» ACTIVITY
Your reply should consist only of the lines from the one with "Screen dimensions: 1800x430" through the end of the entries, transcribed exactly. Pictures stay out.

» PROVIDED MATERIAL
= = = = =

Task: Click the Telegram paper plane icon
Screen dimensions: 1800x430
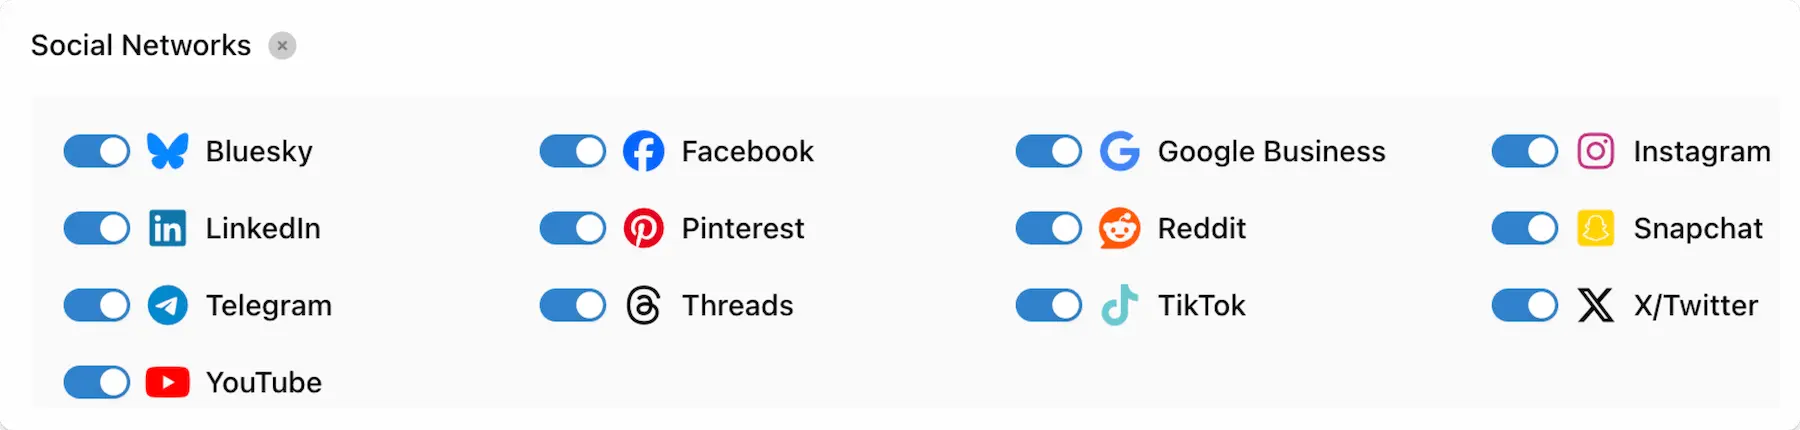Action: 167,305
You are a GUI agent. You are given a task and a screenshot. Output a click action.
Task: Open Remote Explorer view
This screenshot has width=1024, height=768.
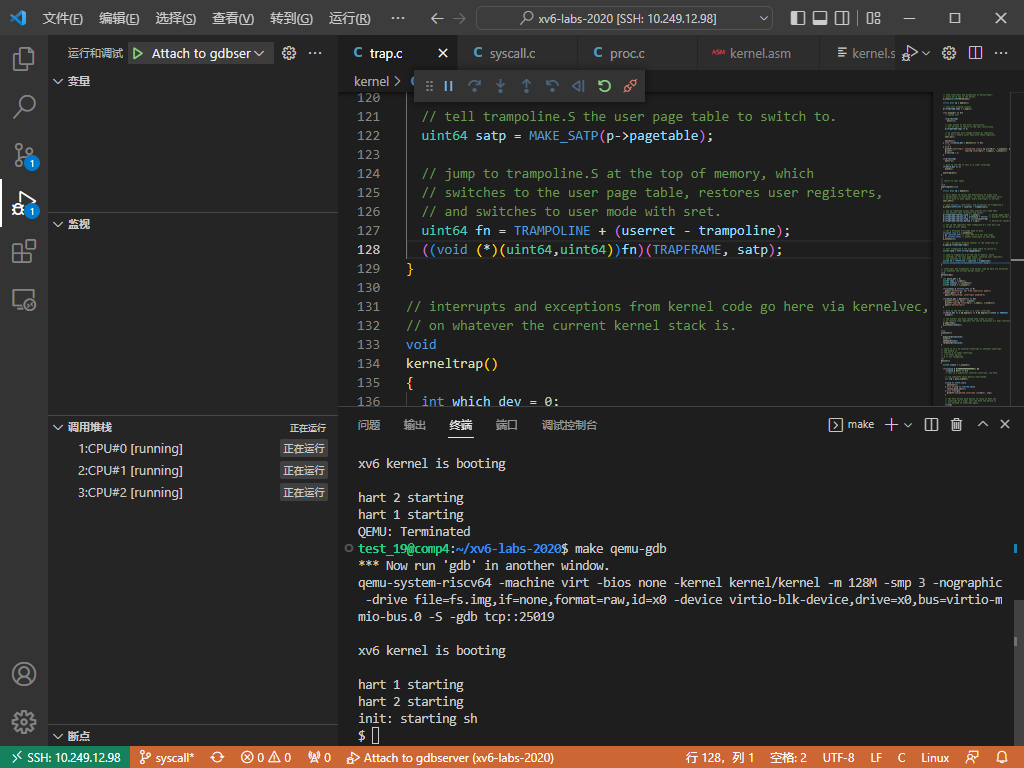click(24, 299)
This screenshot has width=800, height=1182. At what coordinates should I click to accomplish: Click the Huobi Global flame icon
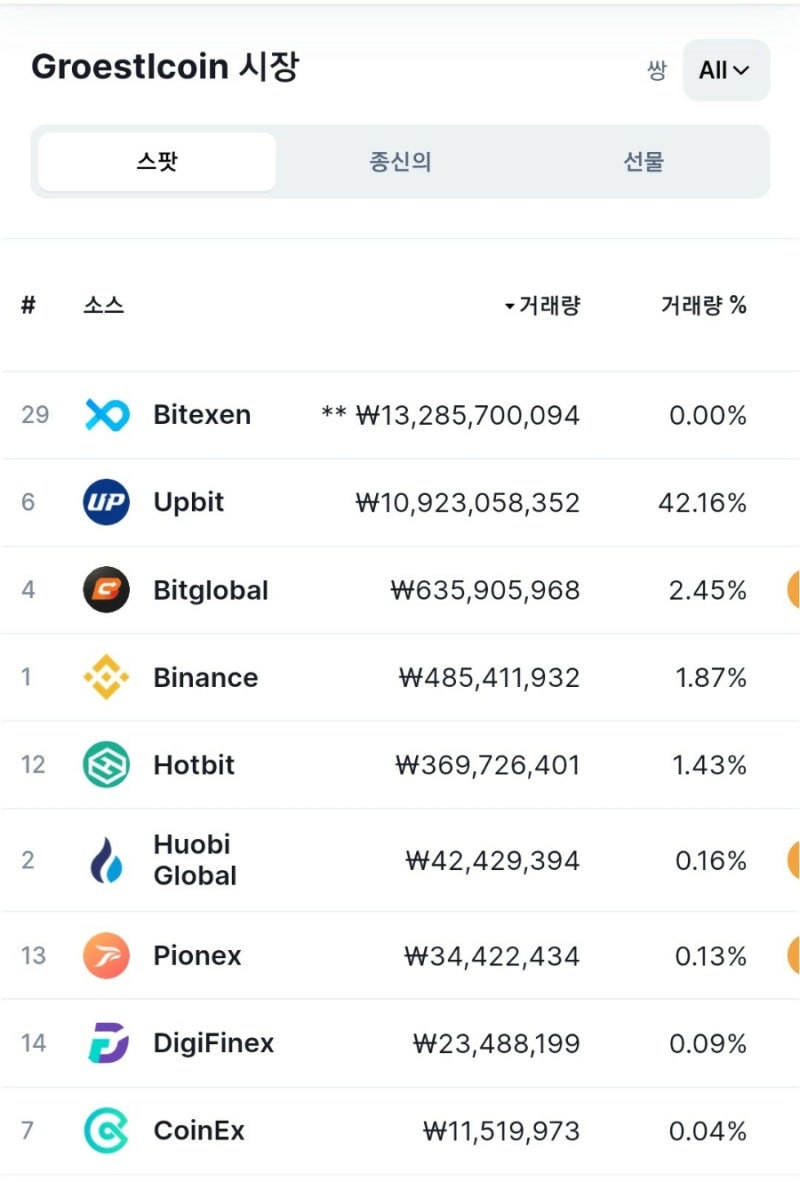pos(106,860)
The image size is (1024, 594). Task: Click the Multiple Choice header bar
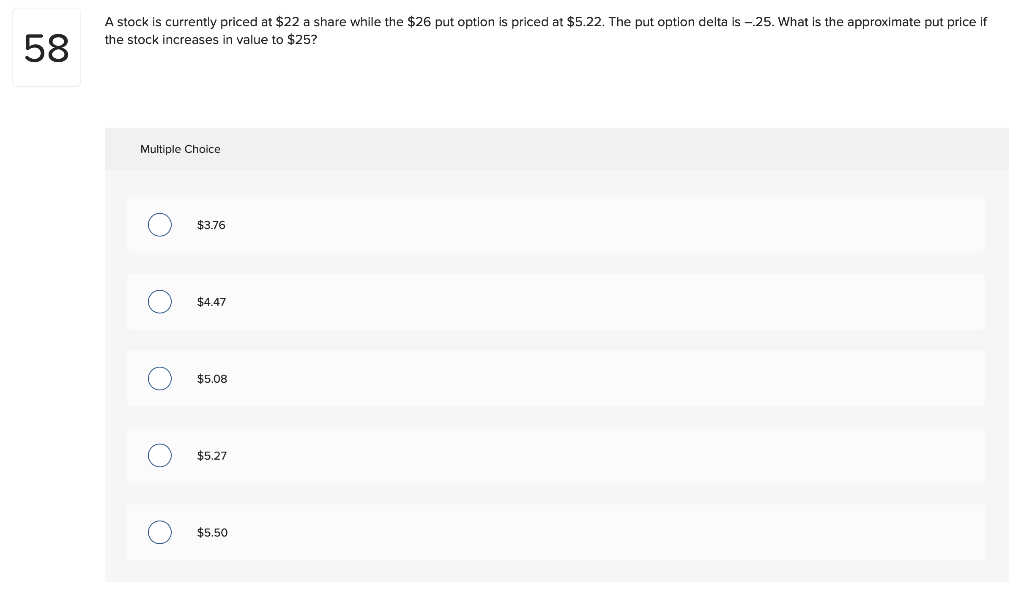coord(556,148)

= = = = =

» YOUR SOLUTION
Screen dimensions: 1800x430
Action: 167,305
You are a GUI agent. You are given a task and a screenshot. Output a click action.
Task: Open Remote Explorer view
This screenshot has width=1024, height=768.
click(24, 299)
This screenshot has width=800, height=1182. At what coordinates should I click to accomplish: Click the Huobi Global flame icon
pos(106,860)
The image size is (1024, 594). Task: Click the Multiple Choice header bar
coord(556,148)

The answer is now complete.